And to just sort of talk about your other point, I haven't really heard anyone say anything about wanting Apple-like design decisions for Android (whether they're an Android user or not). I think simply a certain level of polish in a phone is desired. I don't think its been the aesthetic as much as the build quality in general.
When HTC came out with the M7, it blew the minds of the cellphone market. And it didn't look like an Apple device. So to reiterate, I think people just want to have a quality device in fit, finish, and polish. Which is far from saying that it must have an Apple aesthetic (however you define that). "Bling", I would say is hyperbole.
Apple may be the single largest cellphone seller, but they are still the minority when looking at the entire market.

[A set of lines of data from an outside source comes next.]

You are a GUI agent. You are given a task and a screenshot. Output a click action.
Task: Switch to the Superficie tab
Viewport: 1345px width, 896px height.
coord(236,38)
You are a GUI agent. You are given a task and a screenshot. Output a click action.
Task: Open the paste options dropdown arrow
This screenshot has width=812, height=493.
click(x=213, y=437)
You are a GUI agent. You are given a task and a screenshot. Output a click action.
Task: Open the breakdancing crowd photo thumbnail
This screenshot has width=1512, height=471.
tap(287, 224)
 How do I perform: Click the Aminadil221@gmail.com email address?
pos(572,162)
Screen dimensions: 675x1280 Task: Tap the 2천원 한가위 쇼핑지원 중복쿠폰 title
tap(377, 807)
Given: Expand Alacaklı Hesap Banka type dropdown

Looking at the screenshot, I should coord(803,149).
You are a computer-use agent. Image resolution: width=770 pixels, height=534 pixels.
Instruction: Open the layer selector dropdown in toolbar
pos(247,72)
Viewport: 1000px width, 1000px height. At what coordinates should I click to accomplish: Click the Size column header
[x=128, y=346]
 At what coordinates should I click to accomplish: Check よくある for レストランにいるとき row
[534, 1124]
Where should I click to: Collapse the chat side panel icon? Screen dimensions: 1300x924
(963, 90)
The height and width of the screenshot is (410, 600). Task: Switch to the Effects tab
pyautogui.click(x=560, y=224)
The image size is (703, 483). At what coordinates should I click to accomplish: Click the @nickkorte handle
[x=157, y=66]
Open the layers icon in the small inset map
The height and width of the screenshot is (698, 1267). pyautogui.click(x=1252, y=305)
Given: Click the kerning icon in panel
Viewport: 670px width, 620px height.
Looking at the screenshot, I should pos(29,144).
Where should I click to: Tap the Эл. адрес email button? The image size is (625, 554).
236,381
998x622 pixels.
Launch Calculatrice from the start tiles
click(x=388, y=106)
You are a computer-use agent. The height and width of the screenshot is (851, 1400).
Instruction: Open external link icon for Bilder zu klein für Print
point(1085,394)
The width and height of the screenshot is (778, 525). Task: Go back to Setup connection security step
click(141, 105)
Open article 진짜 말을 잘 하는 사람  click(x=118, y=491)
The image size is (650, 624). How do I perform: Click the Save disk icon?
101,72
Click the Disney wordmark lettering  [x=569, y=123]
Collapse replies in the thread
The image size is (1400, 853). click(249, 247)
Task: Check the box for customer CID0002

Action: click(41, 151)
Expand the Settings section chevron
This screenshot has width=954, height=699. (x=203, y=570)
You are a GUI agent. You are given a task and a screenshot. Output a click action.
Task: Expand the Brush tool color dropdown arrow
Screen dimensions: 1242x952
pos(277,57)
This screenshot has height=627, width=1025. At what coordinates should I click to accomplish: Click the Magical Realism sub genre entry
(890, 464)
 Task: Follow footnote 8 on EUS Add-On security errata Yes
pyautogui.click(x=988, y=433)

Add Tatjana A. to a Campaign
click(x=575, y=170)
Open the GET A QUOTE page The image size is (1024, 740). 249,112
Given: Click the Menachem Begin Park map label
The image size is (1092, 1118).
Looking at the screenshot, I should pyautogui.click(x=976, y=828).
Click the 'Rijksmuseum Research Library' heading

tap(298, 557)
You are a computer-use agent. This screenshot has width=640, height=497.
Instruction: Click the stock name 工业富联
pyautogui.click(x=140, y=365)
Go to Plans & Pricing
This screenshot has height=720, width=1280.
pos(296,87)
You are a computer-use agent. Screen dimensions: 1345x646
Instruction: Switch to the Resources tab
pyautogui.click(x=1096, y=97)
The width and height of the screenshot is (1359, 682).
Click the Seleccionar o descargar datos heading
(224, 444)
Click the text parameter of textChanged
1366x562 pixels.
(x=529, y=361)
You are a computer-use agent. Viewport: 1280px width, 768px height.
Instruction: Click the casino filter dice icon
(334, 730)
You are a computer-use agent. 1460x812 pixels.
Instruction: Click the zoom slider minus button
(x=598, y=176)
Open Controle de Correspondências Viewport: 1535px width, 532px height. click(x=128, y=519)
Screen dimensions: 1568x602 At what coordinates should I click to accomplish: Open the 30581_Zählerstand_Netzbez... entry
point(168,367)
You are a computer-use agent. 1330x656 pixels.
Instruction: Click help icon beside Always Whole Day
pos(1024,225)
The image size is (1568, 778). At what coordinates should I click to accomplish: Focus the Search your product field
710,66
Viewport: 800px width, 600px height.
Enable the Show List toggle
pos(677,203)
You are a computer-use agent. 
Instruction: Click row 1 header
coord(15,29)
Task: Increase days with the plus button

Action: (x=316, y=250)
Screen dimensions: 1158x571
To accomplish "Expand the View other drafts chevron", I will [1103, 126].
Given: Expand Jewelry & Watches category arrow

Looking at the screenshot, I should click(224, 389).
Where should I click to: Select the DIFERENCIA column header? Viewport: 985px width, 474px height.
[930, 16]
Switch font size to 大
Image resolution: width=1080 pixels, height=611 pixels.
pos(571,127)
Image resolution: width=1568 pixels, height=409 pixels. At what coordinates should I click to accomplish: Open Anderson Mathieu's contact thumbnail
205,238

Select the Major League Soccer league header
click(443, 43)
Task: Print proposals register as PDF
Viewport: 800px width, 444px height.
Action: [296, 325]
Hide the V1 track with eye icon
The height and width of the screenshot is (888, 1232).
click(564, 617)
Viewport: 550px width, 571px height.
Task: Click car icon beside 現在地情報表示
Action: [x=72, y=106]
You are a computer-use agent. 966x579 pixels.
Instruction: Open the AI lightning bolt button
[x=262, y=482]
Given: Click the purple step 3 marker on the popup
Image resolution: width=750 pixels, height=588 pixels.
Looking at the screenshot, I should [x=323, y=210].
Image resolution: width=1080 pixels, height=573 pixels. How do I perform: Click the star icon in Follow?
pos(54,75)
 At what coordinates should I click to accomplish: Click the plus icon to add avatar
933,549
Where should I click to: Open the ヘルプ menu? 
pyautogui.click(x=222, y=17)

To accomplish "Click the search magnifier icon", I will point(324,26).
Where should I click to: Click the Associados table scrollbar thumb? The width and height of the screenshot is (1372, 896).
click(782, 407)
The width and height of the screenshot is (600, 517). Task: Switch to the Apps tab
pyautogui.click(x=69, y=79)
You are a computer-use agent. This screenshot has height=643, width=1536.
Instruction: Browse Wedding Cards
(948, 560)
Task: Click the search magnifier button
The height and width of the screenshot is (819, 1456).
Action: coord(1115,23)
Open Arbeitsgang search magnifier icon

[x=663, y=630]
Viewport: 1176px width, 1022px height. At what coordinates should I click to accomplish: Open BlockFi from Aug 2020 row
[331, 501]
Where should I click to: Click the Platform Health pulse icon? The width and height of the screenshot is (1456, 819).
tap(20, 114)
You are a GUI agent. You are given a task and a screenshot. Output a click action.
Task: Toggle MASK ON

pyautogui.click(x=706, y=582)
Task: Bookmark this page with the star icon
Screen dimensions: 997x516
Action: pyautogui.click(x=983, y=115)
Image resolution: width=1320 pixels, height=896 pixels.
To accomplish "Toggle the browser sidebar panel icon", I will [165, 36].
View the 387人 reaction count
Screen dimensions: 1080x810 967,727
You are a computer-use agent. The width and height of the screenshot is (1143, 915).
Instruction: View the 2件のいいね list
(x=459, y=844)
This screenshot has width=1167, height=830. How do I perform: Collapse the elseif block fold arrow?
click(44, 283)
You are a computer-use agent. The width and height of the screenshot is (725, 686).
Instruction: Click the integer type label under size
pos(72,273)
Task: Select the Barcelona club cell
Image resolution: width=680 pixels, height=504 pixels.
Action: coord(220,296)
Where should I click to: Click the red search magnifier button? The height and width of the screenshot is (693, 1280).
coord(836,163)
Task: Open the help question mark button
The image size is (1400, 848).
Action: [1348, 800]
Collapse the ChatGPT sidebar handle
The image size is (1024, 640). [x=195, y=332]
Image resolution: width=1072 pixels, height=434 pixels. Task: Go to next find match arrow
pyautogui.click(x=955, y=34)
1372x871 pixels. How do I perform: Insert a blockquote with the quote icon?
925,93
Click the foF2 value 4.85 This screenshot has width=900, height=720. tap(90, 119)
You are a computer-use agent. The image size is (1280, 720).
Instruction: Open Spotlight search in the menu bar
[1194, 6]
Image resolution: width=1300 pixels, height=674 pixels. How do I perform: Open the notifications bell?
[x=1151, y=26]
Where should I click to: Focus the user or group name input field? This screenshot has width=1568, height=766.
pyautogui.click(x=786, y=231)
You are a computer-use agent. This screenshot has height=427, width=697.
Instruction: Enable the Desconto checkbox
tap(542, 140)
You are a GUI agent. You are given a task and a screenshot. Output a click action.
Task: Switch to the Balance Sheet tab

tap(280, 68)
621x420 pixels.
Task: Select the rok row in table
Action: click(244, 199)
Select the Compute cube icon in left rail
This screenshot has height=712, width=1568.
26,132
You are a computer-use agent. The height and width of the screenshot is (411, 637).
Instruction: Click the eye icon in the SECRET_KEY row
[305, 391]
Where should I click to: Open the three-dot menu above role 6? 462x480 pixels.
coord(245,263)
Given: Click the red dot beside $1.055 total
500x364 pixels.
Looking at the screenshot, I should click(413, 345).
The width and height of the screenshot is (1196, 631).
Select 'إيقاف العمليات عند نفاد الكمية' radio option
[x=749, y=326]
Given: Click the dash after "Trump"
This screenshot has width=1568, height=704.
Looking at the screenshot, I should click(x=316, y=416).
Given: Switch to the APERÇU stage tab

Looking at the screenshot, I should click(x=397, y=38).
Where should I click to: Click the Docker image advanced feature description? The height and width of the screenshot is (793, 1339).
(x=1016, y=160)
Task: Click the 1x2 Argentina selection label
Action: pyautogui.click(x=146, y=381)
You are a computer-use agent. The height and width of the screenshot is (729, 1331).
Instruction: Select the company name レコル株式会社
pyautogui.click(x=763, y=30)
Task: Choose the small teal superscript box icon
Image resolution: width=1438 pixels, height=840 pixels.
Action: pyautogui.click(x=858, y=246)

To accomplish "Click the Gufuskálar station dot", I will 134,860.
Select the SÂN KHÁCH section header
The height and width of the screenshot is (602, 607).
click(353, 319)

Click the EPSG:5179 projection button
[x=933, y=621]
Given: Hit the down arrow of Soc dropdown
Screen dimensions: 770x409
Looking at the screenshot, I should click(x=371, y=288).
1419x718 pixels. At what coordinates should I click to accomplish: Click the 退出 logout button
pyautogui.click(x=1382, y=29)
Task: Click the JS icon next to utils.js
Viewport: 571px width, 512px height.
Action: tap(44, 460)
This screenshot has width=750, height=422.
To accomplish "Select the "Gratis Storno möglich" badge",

Meaning more people are buying an Android device than an Apple one by large margin. No other single Android manufacturer sells as much as Apple does, that's true, but part of that is because of competition with the Android market itself. That's easily recognized here where people are having to decide between the V30, Pixel I/II, Note, S8, Essential Phone, and a host of other devices. The point being, if buying an Apple device in terms of aesthetic or "bling" as you call it was and or is a necessity, the market place certainly doesn't show it. Apple has been the minority for over 5 years now. So if hardware design is their sole influencer it isn't changing things enough to make them gain more than 15% of the cellphone market versus the other 85% that are buying mostly Android devices.
So, coastal, elite status, cool, or whatever has done little in the one area it matters: money/marketshare. Even if it has given Apple 'mindshare' it hasn't done much else. Call me back when Apple has at least 40% of the smartphone market.